Two days ago, on the 24HOP Russia I was talking about the Query Processor internals and joins. Despite I had three hours, I felt the lack of time, and something left behind, because it is a huge topic, if you try to cover it in different aspects in details. With the few next articles, I’ll try to describe some interesting parts of my talk in more details. I will start with Hash Join execution internals.
The Hash Match algorithm is one of the three available algorithms for joining two tables together. However, it is not only about joining. You may observe a complete list of the logical operations that Hash Match supports in the documentation:
There are quite interesting logical operators implemented by Hash Match, like Partial Aggregate, or even more exotic Flow Distinct. Still, all that is very interesting, the focus of this post is on the Hash Match execution internals in the inner join row mode for regular tables(not in-memory tables).
In memory Algorithm
The simplified process as a whole might be illustrated as follows.
Hash Match in the join mode consumes two inputs, as we are joining two tables. The main idea is to build the hash table using the first “build” input, and then apply the same approach hash the second “probe” input to see if there will be matches of hashed values.
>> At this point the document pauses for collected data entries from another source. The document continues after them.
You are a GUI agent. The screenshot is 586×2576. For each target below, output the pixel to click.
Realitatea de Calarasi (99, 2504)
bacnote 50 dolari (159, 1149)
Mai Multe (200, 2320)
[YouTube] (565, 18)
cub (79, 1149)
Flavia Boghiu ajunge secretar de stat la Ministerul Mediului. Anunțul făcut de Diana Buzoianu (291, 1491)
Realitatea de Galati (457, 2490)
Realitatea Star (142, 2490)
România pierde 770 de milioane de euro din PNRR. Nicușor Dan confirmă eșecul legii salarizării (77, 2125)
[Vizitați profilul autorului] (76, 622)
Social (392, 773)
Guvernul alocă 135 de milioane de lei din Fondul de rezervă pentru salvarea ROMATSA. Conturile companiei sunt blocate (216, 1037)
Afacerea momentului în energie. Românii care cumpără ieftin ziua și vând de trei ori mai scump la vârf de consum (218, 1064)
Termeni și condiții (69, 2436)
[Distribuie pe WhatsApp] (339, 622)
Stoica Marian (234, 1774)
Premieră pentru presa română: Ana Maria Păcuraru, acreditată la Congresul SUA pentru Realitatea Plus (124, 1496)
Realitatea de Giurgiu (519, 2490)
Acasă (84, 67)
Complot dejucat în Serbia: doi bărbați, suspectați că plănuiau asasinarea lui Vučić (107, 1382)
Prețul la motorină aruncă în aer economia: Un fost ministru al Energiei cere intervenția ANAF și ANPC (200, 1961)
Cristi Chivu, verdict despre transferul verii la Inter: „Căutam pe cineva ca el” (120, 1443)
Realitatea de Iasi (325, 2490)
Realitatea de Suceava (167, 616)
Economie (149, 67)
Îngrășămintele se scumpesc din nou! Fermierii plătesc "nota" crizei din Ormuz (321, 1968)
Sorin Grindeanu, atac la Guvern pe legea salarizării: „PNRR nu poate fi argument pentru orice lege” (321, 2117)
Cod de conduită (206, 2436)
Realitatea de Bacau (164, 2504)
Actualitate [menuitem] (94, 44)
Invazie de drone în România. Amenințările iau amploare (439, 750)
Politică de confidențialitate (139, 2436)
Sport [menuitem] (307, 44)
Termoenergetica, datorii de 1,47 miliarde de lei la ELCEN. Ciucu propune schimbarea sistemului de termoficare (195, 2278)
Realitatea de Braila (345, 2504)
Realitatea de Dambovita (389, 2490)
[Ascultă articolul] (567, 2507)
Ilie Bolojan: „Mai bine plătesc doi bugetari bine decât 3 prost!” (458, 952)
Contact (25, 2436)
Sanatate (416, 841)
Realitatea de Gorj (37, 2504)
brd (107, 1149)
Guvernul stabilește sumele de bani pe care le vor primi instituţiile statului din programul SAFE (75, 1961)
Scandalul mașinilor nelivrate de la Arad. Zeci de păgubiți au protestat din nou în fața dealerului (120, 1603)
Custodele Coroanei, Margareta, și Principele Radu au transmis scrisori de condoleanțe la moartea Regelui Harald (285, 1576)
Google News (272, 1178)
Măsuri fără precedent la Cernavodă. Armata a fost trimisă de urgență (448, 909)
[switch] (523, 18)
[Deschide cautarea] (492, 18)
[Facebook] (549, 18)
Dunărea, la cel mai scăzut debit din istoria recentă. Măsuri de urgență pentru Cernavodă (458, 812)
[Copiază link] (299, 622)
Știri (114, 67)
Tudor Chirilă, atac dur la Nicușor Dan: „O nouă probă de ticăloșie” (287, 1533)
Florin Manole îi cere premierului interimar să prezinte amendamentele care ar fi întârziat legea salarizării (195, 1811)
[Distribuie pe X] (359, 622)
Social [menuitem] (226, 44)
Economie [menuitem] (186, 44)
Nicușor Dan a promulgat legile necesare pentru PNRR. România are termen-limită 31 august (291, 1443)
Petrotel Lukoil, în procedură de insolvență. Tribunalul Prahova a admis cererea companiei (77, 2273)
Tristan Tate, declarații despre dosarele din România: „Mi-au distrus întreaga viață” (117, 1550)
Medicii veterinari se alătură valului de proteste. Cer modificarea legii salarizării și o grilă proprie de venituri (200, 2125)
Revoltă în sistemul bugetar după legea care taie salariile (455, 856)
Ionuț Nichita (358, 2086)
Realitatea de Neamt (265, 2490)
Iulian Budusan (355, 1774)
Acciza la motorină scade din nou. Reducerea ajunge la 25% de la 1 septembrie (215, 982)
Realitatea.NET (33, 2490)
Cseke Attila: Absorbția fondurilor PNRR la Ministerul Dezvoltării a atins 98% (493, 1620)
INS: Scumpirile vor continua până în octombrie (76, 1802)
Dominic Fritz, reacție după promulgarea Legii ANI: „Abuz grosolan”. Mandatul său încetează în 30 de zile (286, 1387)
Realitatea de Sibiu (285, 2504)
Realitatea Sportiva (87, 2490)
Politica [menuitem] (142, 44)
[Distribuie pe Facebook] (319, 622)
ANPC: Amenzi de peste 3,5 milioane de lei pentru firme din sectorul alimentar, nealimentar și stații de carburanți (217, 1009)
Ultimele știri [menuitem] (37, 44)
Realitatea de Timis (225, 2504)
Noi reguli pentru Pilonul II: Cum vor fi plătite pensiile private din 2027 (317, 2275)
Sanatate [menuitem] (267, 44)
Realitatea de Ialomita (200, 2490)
Query Processor (QP) is doing many efforts while building the plan to choose the correct join order. From the Hash Match prospective it means that QP should choose what table is on the Build side and what is on the Probe side. The Build size should be smaller as it will be stored in memory when building a hash table.
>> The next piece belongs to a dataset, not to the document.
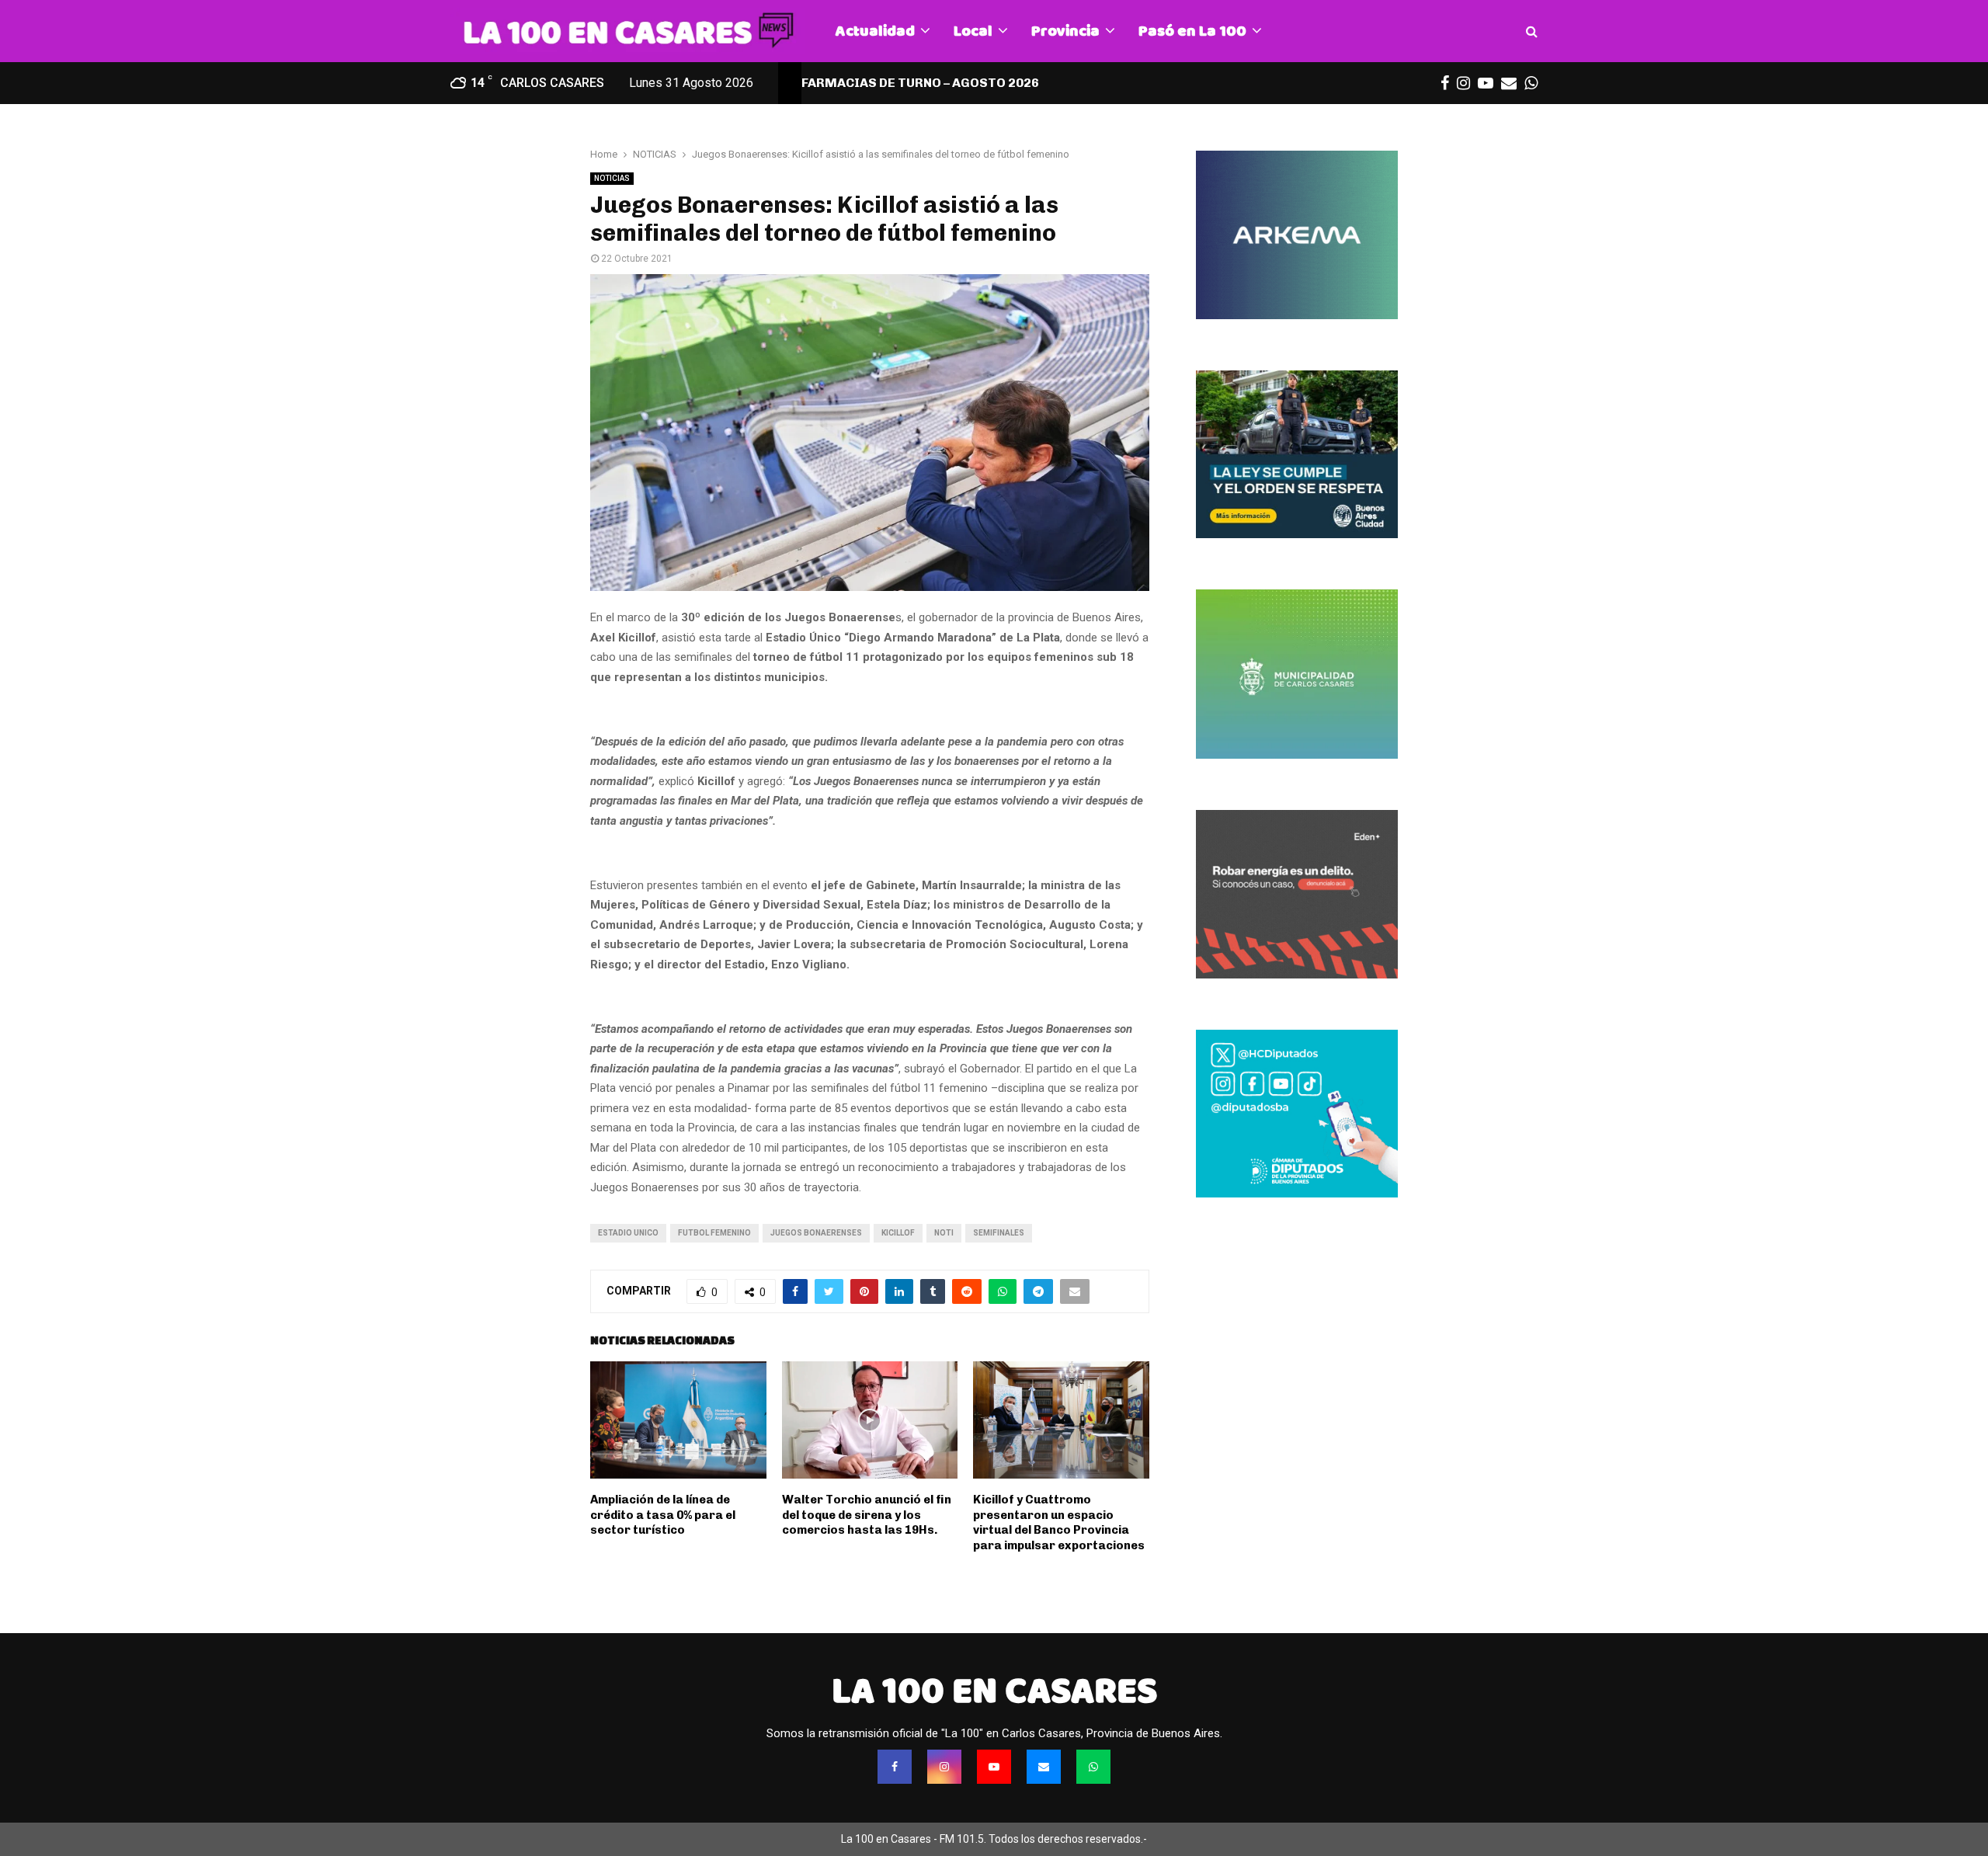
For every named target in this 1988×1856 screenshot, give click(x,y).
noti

Building a hash table begins with hashing join key values of the build table and placing them to one or another bucket depending on the hash value. Then QP starts processing the probe side, it applies the same hash function to the probe values, determining the bucket and compares the values inside of the bucket. If there is a match – the row is returned.
That would be the whole story, if we had infinite memory, but in the real world it is not true. More to the point, SQL Server allocates memory to the query before the execution starts and does not change it during the execution. That means that if the allocated memory amount is much less, than the data size came during the execution, a Hash Match should be able to partition the joining data, and process it in portions that fit allocated memory, while the rest of the data is spilled to the disk waiting to be processed. Here is where the dancing begins.
A couple of pictures to illustrate the algorithm. The first one depicts the structures.
Build – first input, used to build a hash table.
Probe – second input used to check on a hash table.
Hash Table – an array of slots.
Hash Bucket – a linked list anchored to a slot.
Partition – a group of buckets.
Hash – the hash function applied to the joining value.
Worktable – table located in memory and used to save build input rows.
Workfile – space in tempdb used to store the data that do not fit in the Worktable.
Bitmap – internal hash bit-vector used to optimize spilling/reading to/from the Workfile (in case of dual input).
The second one is the logical algorithm. Let’s go through it step by step.
- QP begins by initializing some base objects and structures for further operations.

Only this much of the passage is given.